What is being asked: Would you retype every entry that follows without altering a word?

Records provided:
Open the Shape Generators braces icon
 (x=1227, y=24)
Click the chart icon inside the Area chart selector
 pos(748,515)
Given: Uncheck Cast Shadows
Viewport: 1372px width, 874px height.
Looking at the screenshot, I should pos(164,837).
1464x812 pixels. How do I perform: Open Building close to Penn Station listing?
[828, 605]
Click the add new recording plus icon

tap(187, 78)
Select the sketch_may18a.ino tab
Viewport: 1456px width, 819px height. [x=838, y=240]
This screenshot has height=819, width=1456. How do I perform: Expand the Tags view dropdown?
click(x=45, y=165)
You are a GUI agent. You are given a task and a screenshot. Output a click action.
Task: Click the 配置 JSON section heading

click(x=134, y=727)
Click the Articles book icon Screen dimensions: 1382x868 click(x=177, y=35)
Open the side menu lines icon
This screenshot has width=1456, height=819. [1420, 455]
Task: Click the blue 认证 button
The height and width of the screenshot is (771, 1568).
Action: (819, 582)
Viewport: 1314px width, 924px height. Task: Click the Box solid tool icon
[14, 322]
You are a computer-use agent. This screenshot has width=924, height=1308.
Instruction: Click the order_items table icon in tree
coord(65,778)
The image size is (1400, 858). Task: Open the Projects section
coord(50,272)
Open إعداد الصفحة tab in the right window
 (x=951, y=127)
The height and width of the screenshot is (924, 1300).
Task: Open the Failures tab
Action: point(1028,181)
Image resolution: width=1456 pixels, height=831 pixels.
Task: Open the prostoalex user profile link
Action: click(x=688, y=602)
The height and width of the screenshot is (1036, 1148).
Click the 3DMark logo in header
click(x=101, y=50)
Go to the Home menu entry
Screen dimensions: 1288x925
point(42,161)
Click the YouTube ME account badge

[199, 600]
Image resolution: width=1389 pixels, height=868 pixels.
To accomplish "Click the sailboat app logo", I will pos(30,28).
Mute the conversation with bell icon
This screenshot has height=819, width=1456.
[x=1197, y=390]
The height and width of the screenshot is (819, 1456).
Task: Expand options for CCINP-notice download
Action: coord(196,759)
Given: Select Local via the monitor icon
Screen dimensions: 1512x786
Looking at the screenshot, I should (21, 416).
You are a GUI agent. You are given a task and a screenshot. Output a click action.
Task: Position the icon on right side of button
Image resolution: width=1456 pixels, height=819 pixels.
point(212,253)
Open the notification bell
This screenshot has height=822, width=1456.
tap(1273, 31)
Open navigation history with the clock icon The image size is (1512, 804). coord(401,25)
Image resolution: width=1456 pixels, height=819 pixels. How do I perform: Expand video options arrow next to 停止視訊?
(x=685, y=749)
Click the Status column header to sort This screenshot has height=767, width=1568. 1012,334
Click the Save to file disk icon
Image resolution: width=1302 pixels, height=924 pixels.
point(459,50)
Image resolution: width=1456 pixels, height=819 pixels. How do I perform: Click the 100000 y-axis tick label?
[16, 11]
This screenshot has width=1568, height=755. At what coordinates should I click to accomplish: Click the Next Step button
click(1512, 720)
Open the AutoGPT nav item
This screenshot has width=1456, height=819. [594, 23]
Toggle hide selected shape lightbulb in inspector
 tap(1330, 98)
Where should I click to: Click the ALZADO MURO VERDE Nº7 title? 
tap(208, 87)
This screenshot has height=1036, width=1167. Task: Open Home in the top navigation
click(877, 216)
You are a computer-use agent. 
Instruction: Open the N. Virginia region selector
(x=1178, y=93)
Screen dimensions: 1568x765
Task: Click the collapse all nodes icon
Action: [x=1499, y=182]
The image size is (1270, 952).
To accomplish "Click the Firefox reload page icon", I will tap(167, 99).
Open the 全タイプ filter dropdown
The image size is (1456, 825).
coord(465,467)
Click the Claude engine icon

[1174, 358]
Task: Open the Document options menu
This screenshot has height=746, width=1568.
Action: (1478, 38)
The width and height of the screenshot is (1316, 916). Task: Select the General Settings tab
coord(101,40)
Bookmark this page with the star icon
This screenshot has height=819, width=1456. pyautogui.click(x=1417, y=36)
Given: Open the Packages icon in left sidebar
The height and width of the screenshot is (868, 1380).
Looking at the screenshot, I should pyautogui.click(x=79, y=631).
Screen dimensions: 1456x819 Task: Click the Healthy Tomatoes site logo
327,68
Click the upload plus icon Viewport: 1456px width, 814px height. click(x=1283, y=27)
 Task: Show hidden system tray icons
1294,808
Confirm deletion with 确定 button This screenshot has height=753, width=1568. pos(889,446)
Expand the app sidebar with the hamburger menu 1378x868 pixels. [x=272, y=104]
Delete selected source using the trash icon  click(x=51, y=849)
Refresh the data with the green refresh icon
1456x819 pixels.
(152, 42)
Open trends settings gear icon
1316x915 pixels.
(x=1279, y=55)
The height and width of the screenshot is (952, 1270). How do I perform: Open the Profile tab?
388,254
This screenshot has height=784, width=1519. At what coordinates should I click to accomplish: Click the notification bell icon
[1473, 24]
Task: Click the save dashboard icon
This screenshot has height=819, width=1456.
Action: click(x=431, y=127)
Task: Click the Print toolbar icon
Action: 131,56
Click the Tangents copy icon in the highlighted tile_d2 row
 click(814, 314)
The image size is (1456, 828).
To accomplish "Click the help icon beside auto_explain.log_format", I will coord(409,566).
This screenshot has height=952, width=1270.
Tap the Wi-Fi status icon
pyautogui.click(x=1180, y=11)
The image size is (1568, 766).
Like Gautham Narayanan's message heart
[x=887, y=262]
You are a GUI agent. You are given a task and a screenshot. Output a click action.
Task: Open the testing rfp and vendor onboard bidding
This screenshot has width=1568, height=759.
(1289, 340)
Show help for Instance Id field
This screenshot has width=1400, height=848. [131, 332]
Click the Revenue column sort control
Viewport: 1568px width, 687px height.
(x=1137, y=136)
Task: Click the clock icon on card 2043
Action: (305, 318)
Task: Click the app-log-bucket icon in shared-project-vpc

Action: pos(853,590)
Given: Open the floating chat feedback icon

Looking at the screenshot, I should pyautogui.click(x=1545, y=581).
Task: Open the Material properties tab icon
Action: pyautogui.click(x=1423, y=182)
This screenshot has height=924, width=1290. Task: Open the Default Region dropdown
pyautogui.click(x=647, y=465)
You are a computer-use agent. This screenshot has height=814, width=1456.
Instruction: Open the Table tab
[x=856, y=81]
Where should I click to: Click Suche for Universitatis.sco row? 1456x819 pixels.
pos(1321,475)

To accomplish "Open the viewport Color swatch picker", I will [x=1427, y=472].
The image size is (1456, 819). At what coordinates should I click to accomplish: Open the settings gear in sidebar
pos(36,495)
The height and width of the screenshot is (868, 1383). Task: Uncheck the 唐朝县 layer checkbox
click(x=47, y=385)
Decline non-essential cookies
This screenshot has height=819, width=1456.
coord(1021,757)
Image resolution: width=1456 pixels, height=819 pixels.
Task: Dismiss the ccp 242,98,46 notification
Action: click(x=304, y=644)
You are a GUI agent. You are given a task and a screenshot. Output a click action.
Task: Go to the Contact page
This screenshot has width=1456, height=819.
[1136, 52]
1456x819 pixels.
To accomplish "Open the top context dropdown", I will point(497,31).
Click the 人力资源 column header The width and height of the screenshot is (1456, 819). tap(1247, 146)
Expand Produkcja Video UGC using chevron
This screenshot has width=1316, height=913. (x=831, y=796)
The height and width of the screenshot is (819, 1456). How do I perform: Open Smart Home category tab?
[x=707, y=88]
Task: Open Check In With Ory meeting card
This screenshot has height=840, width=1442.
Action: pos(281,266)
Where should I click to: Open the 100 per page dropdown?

Reply to the exercise:
Open the Shape Generators braces icon
 (x=1227, y=24)
Click the chart icon inside the Area chart selector
 pos(748,515)
Given: Uncheck Cast Shadows
Viewport: 1372px width, 874px height.
Looking at the screenshot, I should pos(164,837).
1464x812 pixels. How do I perform: Open Building close to Penn Station listing?
[828, 605]
Click the add new recording plus icon

tap(187, 78)
Select the sketch_may18a.ino tab
Viewport: 1456px width, 819px height. [x=838, y=240]
This screenshot has height=819, width=1456. How do I perform: Expand the Tags view dropdown?
click(x=45, y=165)
You are a GUI agent. You are given a task and a screenshot. Output a click action.
Task: Click the 配置 JSON section heading

click(x=134, y=727)
Click the Articles book icon Screen dimensions: 1382x868 click(x=177, y=35)
Open the side menu lines icon
This screenshot has width=1456, height=819. [1420, 455]
Task: Click the blue 认证 button
The height and width of the screenshot is (771, 1568).
Action: (819, 582)
Viewport: 1314px width, 924px height. Task: Click the Box solid tool icon
[14, 322]
You are a computer-use agent. This screenshot has width=924, height=1308.
Instruction: Click the order_items table icon in tree
coord(65,778)
The image size is (1400, 858). Task: Open the Projects section
coord(50,272)
Open إعداد الصفحة tab in the right window
 (x=951, y=127)
The height and width of the screenshot is (924, 1300).
Task: Open the Failures tab
Action: point(1028,181)
Image resolution: width=1456 pixels, height=831 pixels.
Task: Open the prostoalex user profile link
Action: click(x=688, y=602)
The height and width of the screenshot is (1036, 1148).
Click the 3DMark logo in header
click(x=101, y=50)
Go to the Home menu entry
Screen dimensions: 1288x925
point(42,161)
Click the YouTube ME account badge

[199, 600]
Image resolution: width=1389 pixels, height=868 pixels.
To accomplish "Click the sailboat app logo", I will pos(30,28).
Mute the conversation with bell icon
This screenshot has height=819, width=1456.
[x=1197, y=390]
The height and width of the screenshot is (819, 1456).
Task: Expand options for CCINP-notice download
Action: coord(196,759)
Given: Select Local via the monitor icon
Screen dimensions: 1512x786
Looking at the screenshot, I should (21, 416).
You are a GUI agent. You are given a task and a screenshot. Output a click action.
Task: Position the icon on right side of button
Image resolution: width=1456 pixels, height=819 pixels.
point(212,253)
Open the notification bell
This screenshot has height=822, width=1456.
tap(1273, 31)
Open navigation history with the clock icon The image size is (1512, 804). coord(401,25)
Image resolution: width=1456 pixels, height=819 pixels. How do I perform: Expand video options arrow next to 停止視訊?
(x=685, y=749)
Click the Status column header to sort This screenshot has height=767, width=1568. 1012,334
Click the Save to file disk icon
Image resolution: width=1302 pixels, height=924 pixels.
point(459,50)
Image resolution: width=1456 pixels, height=819 pixels. How do I perform: Click the 100000 y-axis tick label?
[16, 11]
This screenshot has width=1568, height=755. At what coordinates should I click to accomplish: Click the Next Step button
click(1512, 720)
Open the AutoGPT nav item
This screenshot has width=1456, height=819. [594, 23]
Toggle hide selected shape lightbulb in inspector
 tap(1330, 98)
Where should I click to: Click the ALZADO MURO VERDE Nº7 title? 
tap(208, 87)
This screenshot has height=1036, width=1167. Task: Open Home in the top navigation
click(877, 216)
You are a computer-use agent. 
Instruction: Open the N. Virginia region selector
(x=1178, y=93)
Screen dimensions: 1568x765
Task: Click the collapse all nodes icon
Action: [x=1499, y=182]
The image size is (1270, 952).
To accomplish "Click the Firefox reload page icon", I will tap(167, 99).
Open the 全タイプ filter dropdown
The image size is (1456, 825).
coord(465,467)
Click the Claude engine icon

[1174, 358]
Task: Open the Document options menu
This screenshot has height=746, width=1568.
Action: (1478, 38)
The width and height of the screenshot is (1316, 916). Task: Select the General Settings tab
coord(101,40)
Bookmark this page with the star icon
This screenshot has height=819, width=1456. pyautogui.click(x=1417, y=36)
Given: Open the Packages icon in left sidebar
The height and width of the screenshot is (868, 1380).
Looking at the screenshot, I should pyautogui.click(x=79, y=631).
Screen dimensions: 1456x819 Task: Click the Healthy Tomatoes site logo
327,68
Click the upload plus icon Viewport: 1456px width, 814px height. click(x=1283, y=27)
 Task: Show hidden system tray icons
1294,808
Confirm deletion with 确定 button This screenshot has height=753, width=1568. pos(889,446)
Expand the app sidebar with the hamburger menu 1378x868 pixels. [x=272, y=104]
Delete selected source using the trash icon  click(x=51, y=849)
Refresh the data with the green refresh icon
1456x819 pixels.
(152, 42)
Open trends settings gear icon
1316x915 pixels.
(x=1279, y=55)
The height and width of the screenshot is (952, 1270). How do I perform: Open the Profile tab?
388,254
This screenshot has height=784, width=1519. At what coordinates should I click to accomplish: Click the notification bell icon
[1473, 24]
Task: Click the save dashboard icon
This screenshot has height=819, width=1456.
Action: click(x=431, y=127)
Task: Click the Print toolbar icon
Action: 131,56
Click the Tangents copy icon in the highlighted tile_d2 row
 click(814, 314)
The image size is (1456, 828).
To accomplish "Click the help icon beside auto_explain.log_format", I will coord(409,566).
This screenshot has height=952, width=1270.
Tap the Wi-Fi status icon
pyautogui.click(x=1180, y=11)
The image size is (1568, 766).
Like Gautham Narayanan's message heart
[x=887, y=262]
You are a GUI agent. You are given a task and a screenshot. Output a click action.
Task: Open the testing rfp and vendor onboard bidding
This screenshot has width=1568, height=759.
(1289, 340)
Show help for Instance Id field
This screenshot has width=1400, height=848. [131, 332]
Click the Revenue column sort control
Viewport: 1568px width, 687px height.
(x=1137, y=136)
Task: Click the clock icon on card 2043
Action: (305, 318)
Task: Click the app-log-bucket icon in shared-project-vpc

Action: pos(853,590)
Given: Open the floating chat feedback icon

Looking at the screenshot, I should pyautogui.click(x=1545, y=581).
Task: Open the Material properties tab icon
Action: pyautogui.click(x=1423, y=182)
This screenshot has height=924, width=1290. Task: Open the Default Region dropdown
pyautogui.click(x=647, y=465)
You are a computer-use agent. This screenshot has height=814, width=1456.
Instruction: Open the Table tab
[x=856, y=81]
Where should I click to: Click Suche for Universitatis.sco row? 1456x819 pixels.
pos(1321,475)

To accomplish "Open the viewport Color swatch picker", I will [x=1427, y=472].
The image size is (1456, 819). At what coordinates should I click to accomplish: Open the settings gear in sidebar
pos(36,495)
The height and width of the screenshot is (868, 1383). Task: Uncheck the 唐朝县 layer checkbox
click(x=47, y=385)
Decline non-essential cookies
This screenshot has height=819, width=1456.
coord(1021,757)
Image resolution: width=1456 pixels, height=819 pixels.
Task: Dismiss the ccp 242,98,46 notification
Action: click(x=304, y=644)
You are a GUI agent. You are given a task and a screenshot. Output a click action.
Task: Go to the Contact page
This screenshot has width=1456, height=819.
[1136, 52]
1456x819 pixels.
To accomplish "Open the top context dropdown", I will point(497,31).
Click the 人力资源 column header The width and height of the screenshot is (1456, 819). tap(1247, 146)
Expand Produkcja Video UGC using chevron
This screenshot has width=1316, height=913. (x=831, y=796)
The height and width of the screenshot is (819, 1456). How do I perform: Open Smart Home category tab?
[x=707, y=88]
Task: Open Check In With Ory meeting card
This screenshot has height=840, width=1442.
Action: pos(281,266)
Where should I click to: Open the 100 per page dropdown?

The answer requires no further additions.